"METODO", N. 19/2003

Alessandro Bedini
(Giornalista e saggista)

GIORGIO LA PIRA, FRA ITALIA E MONDO

La figura e l’opera di Giorgio la Pira, che i fiorentini chiamano ancora oggi il Sindaco Santo, restano un punto di riferimento per tutti coloro che intendono la politica come servizio, non separabile da un profondo significato etico e dal rispetto per le tradizioni, sia laiche che religiose, che ad essa debbono ispirarsi.Cattolico integralista e allo stesso tempo raro esempio di tolleranza, dava del "fratello mio" a Togliatti, a Di Vittorio, a Secchia, la domanda che La Pira si pose fin dall’inizio della sua attività pubblica fu, messosi di fronte alle diverse dottrine politiche: "quali di esse dobbiamo accogliere e quali respingere volendo seguire fedelmente il pensiero cattolico?" La sua vita e la sua militanza politica, culturale e religiosa ruotano intorno a questo interrogativo. Sbaglierebbe chi volesse vedere in tale aspirazione, tutta cristiana, alla fratellanza, un cedimento nei confronti di ideologie estranee alla fede. E’ proprio nell’aver saputo coniugare la tolleranza con il rigore dottrinale che gli proveniva dalla sua intensa, vissuta religiosità, che consiste l’assoluta originalità della lezione lapiriana.
Egli infatti si richiamava molto spesso alla dottrina sociale della chiesa, da Leone XIII a Pio XII, e proprio in base a ciò formulò le critiche più radicali al pensiero di Hegel, di Rousseau e di Marx, opponendo ad esse il pensiero cattolico e insistendo, come soleva, sulla struttura integrale dell’uomo e sul suo fine trascendente.
Era nato nel 1904 a Pozzallo in provincia di Ragusa, primogenito di una famiglia di umili condizioni. A prezzo di grandi sacrifici era riuscito a diplomarsi in ragioneria, aveva poi conseguito la maturità classica e infine la Laurea in giurisprudenza a Messina.
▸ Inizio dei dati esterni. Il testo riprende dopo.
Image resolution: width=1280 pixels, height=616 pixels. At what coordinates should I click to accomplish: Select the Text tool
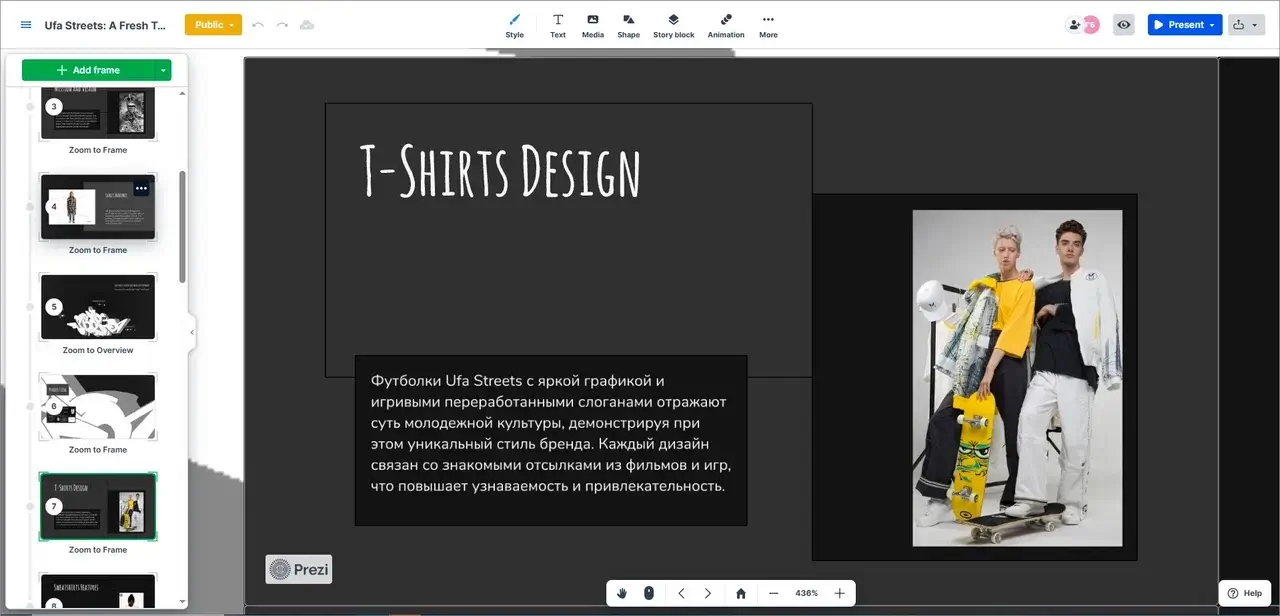[558, 25]
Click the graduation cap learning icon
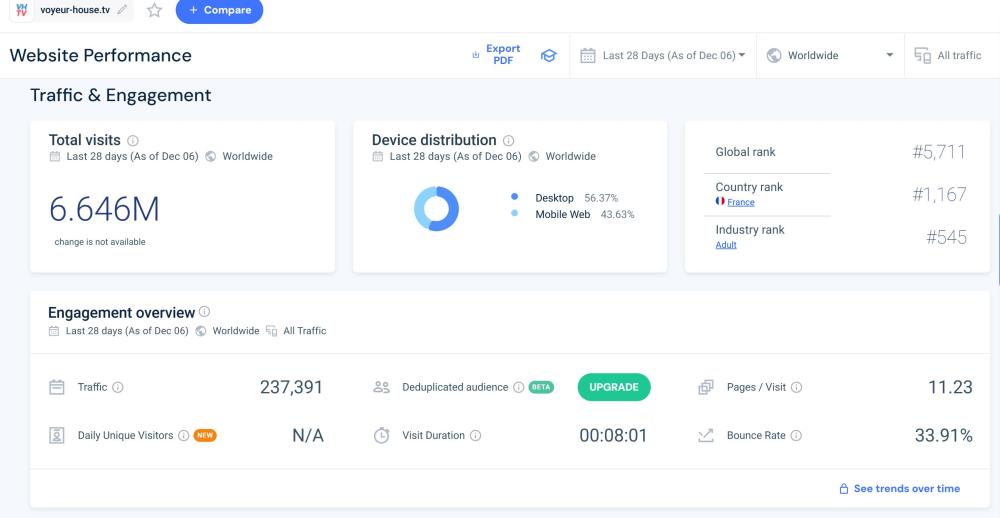 (548, 56)
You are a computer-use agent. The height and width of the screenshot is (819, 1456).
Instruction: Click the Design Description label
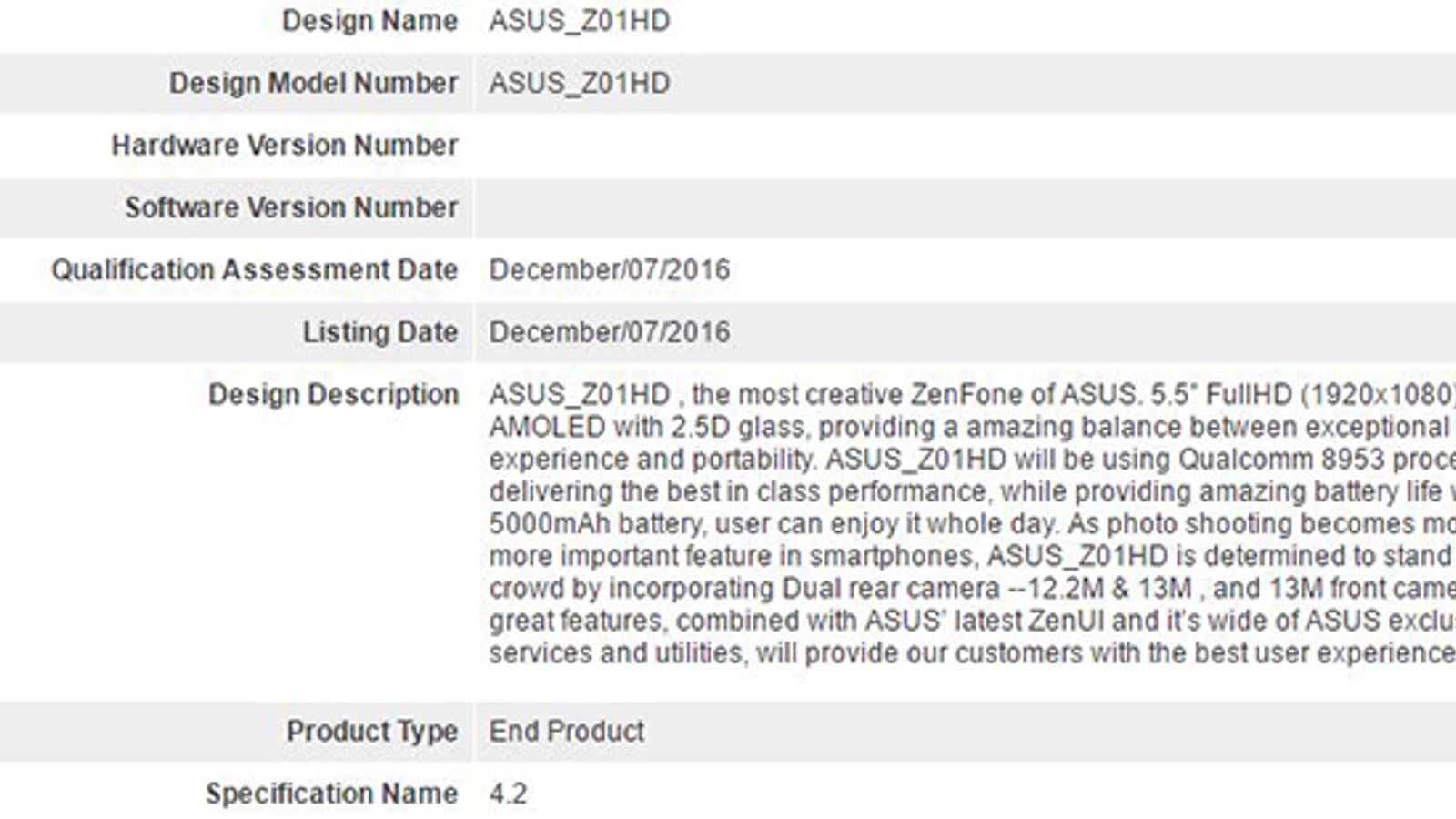[333, 394]
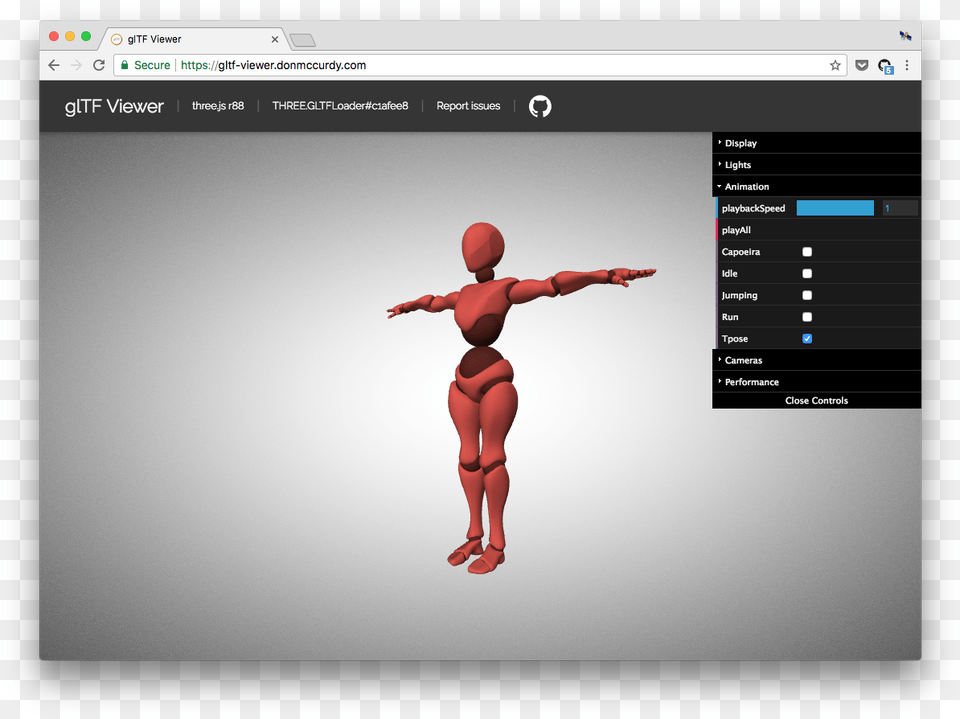Click the browser reload icon

[x=99, y=65]
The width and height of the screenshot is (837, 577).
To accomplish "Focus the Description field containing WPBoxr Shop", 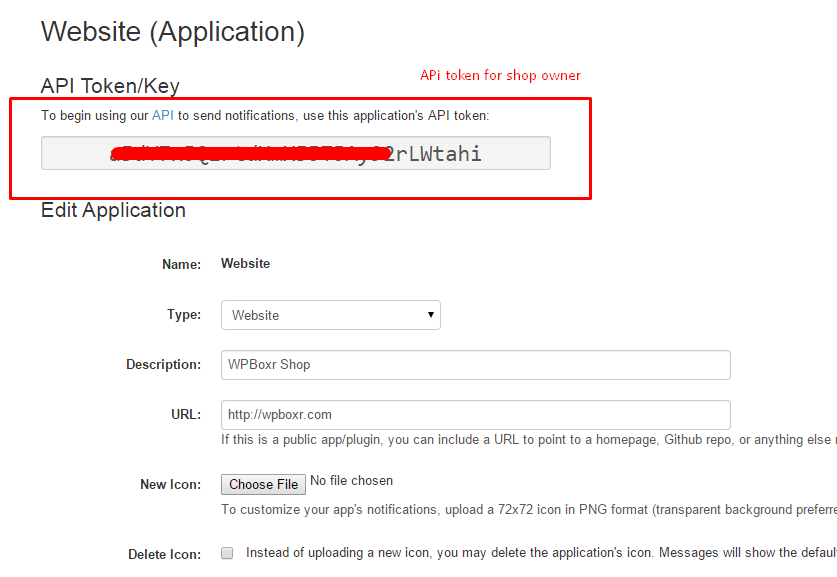I will coord(476,365).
A Firenze era approdato nel 1924 e subito aveva manifestato la sua sollecitudine verso i poveri.
Nacque così, tra la fine degli anni Venti e i primi anni Trenta, l’esperienza della Messa di San Procolo, una chiesa abbandonata che diventò, grazie all’iniziativa di La Pira, un luogo d’incontro dove pregare e riflettere con i poveri sulla chiesa, su Firenze e sul mondo. Quell’esperienza proseguirà poi presso Badia Fiorentina. In quegli anni diventa docente di Diritto Romano all’Università di Firenze, presso la Facoltà di Giurisprudenza di via Laura dove gli studenti lo incontravano e si soffermavano con lui a parlare dei grandi progetti che il futuro Sindaco già accarezzava. Tra il 1929 e il 1939 entra in contatto con importanti personaggi del mondo cattolico italiano come padre Agostino Gemelli e Giuseppe Lazzati, che lo ricorderà affettuosamente in un celebre saggio comparso nel 1978 su La civiltà cattolica.
Sono gli anni dell’impegno culturale, mai disgiunto da quello religioso: La Pira collabora al Frontespizio milita nell’Azione Cattolica giovanile, e nel 1939 fonda la rivista Principi nella quale sottolinea i temi relativi alla persona umana che vengono prima di quelli politici: "tutti i valori creati, compresi quelli sociali, hanno per l’uomo funzione di mezzo, costituiscono quella scala di valori che egli deve normalmente percorrere per giungere al suo ultimo fine; sono l’itinerario al termine e al di là del quale c’è il riposo e la perfezione: Dio raggiunto e posseduto per sempre". Da qui traeva origine la sua ripulsa per il totalitarismo sotto qualsiasi forma: fascismo, nazismo, comunismo. A questo proposito La Pira era solito ripetere: "non per il proletariato o per la razza o per lo stato, Dio mi ha messo al mondo, ma per sviluppare nella mia vita interiore e nella mia vita di relazione la chiamata santa alla verità e al bene". Tra il 15 luglio e l’8 settembre del 1943 crea il foglio clandestino San Marco, avversato dal regime che costringerà La Pira a interrompere le pubblicazioni. Nel 1946 viene eletto all’Assemblea Costituente e nel 1947 insieme a Dossetti, Fanfani e Lazzati dà vita a Cronache sociali, una rivista che esprime, dal punto di vista cattolico, le istanze del rinnovamento democratico in Italia.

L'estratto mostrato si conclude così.